B.C. sheds new light on where and how COVID-19 is spreading, as health officials announce 68 new cases
As of Thursday, B.C. has 906 active cases of COVID-19 infection
Public health officials in British Columbia provided new information Thursday about where COVID-19 cases have been found in the province and how they are spreading.
At a news conference held Thursday in Victoria, the province introduced a new map breaking down the location of COVID-19 cases within each of B.C.'s health authorities.
B.C. Provincial Health Officer Dr. Bonnie Henry and Health Minister Adrian Dix also reported 68 new cases of the disease caused by the novel coronavirus, as well as one more death, a person in long-term care living in the Fraser Health Region.
The death toll from the disease now stands at 204 people.
There are 906 active cases of infection in B.C., up from 896 a day earlier. Twenty-two people are in hospital, seven of them in intensive care.
New map shows where cases found
Henry said going forward, the province will maintain a more granular map of COVID-19 case locations. To date, information has generally been limited to how many cases have been found within each of B.C.'s health authorities.
On Thursday, Henry presented a map she said would be updated periodically showing more specifically where new cases are arising.
Tap on the map for a closer look
Henry said there was a reluctance to release this information earlier in the pandemic because the number of cases was so small that it would make people identifiable in some communities.
"We want to give as much information as we can," Henry said. "It doesn't tell the whole story. it doesn't talk about the people who didn't have a test and it also doesn't reflect, necessarily, where somebody was exposed to COVID.
"And it doesn't reflect those people who have been quarantined all over the province because they've been exposed in one place or another."
How it spreads
Henry was asked about those exposure venues and said while she didn't have exact information, she had a "rough" breakdown about where transmission is happening.
About one-third of cases being seen now, she said, are related to events like parties, clubs and nightclubs. Another third is related to transmission within families. The final third is related to exposure in workplace clusters or outbreaks in long-term care.
She added about 20 per cent of cases overall are related to international travel but that proportion has declined.
"It varies over time," she said.
The important thing, Henry said, is whether experts can trace those cases and link people who have been potentially exposed.
"It's those unlinked cases that we are most concerned about," Henry said. "We still are finding people quickly, we are linking people quickly. Less than 20 per cent of our cases are unlinked. We investigate those very carefully."
No new health care outbreaks
Thursday's update brings the total number of cases detected in the province to 5,372. Of those, 4,253 people have recovered.
Public health officials are monitoring and following up with 2,810 people who are or were close contacts of confirmed cases.
There were no new outbreaks in health care reported Thursday.
There are 11 active outbreaks, nine in long-term care or assisted living, one in acute care and one at a hospital. Overall, a total of 432 residents and 282 staff have tested positive in health-care settings. The outbreak at the Arbutus Care Centre in Vancouver has been declared over.
A new community outbreak has been reported in Elkford, B.C., in the East Kootenay. Henry said it was at a construction site run by Teck Resources and there is no risk to the community.
Seven cases have been connected to the outbreak, Henry said. Six of the people who tested positive reside in Alberta and the outbreak was detected after they returned home.
Henry reported for the first time on suspected cases of multisystem inflammatory syndrome in children and adolescents (MIS-C) which she said has been associated with COVID-19 in some parts of the world.
MISC, Henry said, is very similar to Kawasaki Disease, a rare childhood condition. Previously, only cases in which the child tested positive for COVID-19, or was a close contact of someone with COVID-19, would be reported. But now suspected cases are being reported.

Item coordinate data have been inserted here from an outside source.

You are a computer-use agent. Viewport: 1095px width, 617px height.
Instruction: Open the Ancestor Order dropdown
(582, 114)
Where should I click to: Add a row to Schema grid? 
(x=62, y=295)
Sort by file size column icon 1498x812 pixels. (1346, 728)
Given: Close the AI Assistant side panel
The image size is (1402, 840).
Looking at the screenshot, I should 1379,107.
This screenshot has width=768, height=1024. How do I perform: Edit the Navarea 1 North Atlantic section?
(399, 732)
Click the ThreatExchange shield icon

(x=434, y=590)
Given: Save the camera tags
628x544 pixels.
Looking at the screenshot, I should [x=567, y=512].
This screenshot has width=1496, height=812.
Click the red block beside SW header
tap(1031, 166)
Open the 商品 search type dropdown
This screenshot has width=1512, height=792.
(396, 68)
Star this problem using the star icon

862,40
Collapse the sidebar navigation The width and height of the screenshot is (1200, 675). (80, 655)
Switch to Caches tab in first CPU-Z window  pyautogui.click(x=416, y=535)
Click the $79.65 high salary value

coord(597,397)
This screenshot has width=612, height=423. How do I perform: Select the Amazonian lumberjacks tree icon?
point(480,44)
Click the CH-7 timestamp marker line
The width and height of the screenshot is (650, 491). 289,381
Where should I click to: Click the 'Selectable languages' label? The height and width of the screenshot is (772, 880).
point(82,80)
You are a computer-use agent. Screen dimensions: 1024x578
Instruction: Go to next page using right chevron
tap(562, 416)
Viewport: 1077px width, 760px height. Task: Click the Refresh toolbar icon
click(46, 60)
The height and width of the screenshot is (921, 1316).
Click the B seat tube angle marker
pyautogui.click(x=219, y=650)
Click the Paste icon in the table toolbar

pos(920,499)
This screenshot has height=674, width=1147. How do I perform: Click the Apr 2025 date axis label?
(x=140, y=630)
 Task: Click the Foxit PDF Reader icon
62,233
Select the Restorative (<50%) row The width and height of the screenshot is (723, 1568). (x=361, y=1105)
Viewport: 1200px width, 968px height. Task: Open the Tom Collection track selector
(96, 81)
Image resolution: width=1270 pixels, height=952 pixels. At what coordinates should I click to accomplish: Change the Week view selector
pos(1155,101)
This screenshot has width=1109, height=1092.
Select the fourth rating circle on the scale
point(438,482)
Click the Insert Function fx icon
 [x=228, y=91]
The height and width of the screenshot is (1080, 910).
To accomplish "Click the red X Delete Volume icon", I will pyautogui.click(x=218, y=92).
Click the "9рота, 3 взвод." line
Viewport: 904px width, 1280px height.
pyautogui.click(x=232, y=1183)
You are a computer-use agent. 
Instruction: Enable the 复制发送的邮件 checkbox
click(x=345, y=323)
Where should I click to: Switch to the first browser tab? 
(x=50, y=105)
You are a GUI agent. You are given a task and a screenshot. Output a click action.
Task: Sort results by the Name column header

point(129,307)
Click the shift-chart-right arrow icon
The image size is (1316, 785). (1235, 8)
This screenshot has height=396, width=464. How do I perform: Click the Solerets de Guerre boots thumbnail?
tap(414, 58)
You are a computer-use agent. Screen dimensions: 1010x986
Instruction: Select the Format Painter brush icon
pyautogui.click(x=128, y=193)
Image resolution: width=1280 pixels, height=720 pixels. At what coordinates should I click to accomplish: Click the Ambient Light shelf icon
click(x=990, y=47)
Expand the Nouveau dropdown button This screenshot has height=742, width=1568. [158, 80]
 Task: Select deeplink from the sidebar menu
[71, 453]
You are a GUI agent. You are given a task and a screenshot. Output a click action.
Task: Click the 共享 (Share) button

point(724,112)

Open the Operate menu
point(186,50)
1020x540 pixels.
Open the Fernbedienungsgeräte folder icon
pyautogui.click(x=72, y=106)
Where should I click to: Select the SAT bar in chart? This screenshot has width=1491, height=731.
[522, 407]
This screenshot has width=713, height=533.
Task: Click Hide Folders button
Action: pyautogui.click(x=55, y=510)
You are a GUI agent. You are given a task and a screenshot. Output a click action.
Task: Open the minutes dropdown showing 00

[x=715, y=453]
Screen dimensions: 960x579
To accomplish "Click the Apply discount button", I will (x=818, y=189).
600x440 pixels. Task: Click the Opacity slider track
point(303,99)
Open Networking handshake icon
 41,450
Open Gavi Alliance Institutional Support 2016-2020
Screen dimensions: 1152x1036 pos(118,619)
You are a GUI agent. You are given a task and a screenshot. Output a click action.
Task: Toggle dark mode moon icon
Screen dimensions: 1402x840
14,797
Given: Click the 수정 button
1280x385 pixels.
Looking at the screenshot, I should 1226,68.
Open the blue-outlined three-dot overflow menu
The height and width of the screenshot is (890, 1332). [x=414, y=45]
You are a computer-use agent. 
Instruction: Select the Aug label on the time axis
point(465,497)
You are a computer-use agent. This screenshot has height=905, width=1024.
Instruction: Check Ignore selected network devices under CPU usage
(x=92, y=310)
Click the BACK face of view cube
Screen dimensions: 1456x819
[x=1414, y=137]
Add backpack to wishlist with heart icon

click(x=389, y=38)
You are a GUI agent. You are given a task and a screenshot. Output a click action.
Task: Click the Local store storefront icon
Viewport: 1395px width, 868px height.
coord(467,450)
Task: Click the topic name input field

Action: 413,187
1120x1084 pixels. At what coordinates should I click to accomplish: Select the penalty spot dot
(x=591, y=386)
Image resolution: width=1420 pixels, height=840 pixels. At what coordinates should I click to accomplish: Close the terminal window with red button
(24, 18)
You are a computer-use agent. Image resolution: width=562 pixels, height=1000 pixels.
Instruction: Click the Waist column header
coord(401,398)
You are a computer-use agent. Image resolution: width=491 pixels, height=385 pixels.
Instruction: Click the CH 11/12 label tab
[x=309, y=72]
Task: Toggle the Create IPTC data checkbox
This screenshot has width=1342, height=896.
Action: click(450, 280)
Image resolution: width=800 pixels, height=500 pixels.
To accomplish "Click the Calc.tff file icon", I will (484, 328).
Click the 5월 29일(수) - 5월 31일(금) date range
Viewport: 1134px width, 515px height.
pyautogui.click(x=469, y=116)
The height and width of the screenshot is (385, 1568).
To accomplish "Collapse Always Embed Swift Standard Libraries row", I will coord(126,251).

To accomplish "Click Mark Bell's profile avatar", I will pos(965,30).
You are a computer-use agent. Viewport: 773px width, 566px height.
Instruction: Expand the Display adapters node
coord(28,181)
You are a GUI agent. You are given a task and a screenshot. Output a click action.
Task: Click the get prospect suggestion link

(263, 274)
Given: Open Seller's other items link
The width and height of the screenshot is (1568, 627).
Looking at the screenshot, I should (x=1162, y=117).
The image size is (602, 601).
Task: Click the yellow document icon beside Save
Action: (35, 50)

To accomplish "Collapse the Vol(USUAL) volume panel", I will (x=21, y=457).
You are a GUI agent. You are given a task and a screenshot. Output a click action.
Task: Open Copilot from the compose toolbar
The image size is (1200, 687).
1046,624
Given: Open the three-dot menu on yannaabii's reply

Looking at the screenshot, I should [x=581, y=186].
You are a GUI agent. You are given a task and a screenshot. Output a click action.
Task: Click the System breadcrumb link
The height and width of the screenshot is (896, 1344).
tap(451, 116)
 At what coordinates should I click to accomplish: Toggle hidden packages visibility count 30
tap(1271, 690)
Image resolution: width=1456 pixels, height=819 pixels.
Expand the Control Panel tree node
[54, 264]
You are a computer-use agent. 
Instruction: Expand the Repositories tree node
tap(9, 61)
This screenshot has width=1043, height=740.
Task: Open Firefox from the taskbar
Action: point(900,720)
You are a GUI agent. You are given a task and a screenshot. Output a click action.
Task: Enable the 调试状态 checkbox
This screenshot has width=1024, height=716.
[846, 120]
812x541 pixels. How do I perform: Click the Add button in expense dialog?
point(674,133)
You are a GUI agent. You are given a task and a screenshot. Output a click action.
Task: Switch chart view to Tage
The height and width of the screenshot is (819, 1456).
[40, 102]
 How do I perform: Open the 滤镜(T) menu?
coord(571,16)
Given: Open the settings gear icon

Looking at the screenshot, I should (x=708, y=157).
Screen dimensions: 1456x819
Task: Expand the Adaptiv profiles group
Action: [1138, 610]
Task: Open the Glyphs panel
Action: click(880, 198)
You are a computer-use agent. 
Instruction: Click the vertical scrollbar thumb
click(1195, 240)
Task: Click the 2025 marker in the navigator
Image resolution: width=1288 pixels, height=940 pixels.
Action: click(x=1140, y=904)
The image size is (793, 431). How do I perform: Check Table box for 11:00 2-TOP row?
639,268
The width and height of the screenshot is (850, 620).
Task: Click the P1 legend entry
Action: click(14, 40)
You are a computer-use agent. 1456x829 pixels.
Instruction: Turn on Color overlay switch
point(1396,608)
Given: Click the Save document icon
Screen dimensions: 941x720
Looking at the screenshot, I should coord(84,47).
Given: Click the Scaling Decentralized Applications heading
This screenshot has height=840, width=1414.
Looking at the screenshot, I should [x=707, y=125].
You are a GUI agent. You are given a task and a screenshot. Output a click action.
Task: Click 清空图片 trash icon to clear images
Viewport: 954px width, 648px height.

B.C. has had eight suspected cases, she said, but none of the children tested positive for COVID-19, had COVID-19 antibodies or had known exposures to COVID-19 cases.
The median age of the children was four years old. Five were male, three were female. All were taken to hospital including two who went into intensive care. B.C. Children's Hospital reported all eight cases.
All have recovered, she added.
"These are serious illnesses," Henry said. "But this is a reflection of the fact that our system works. We have been monitoring this across B.C. and we will continue to monitor it particularly as we move into the coming months, with things like schools opening."
Henry added later that MIS-C can be caused by factors other than COVID-19.
Henry spent some time answering questions about the pending start of school.
She said while there are likely to be some cases resulting from the resumption of classes, she is confident they can be managed with contact tracing and precautions called for in reopening plans.
Henry said the prevalence of the virus in B.C. remains low and contact tracing is working. Officials will continue to watch community spread.
"It's going to be okay. We're going to work through this," she said.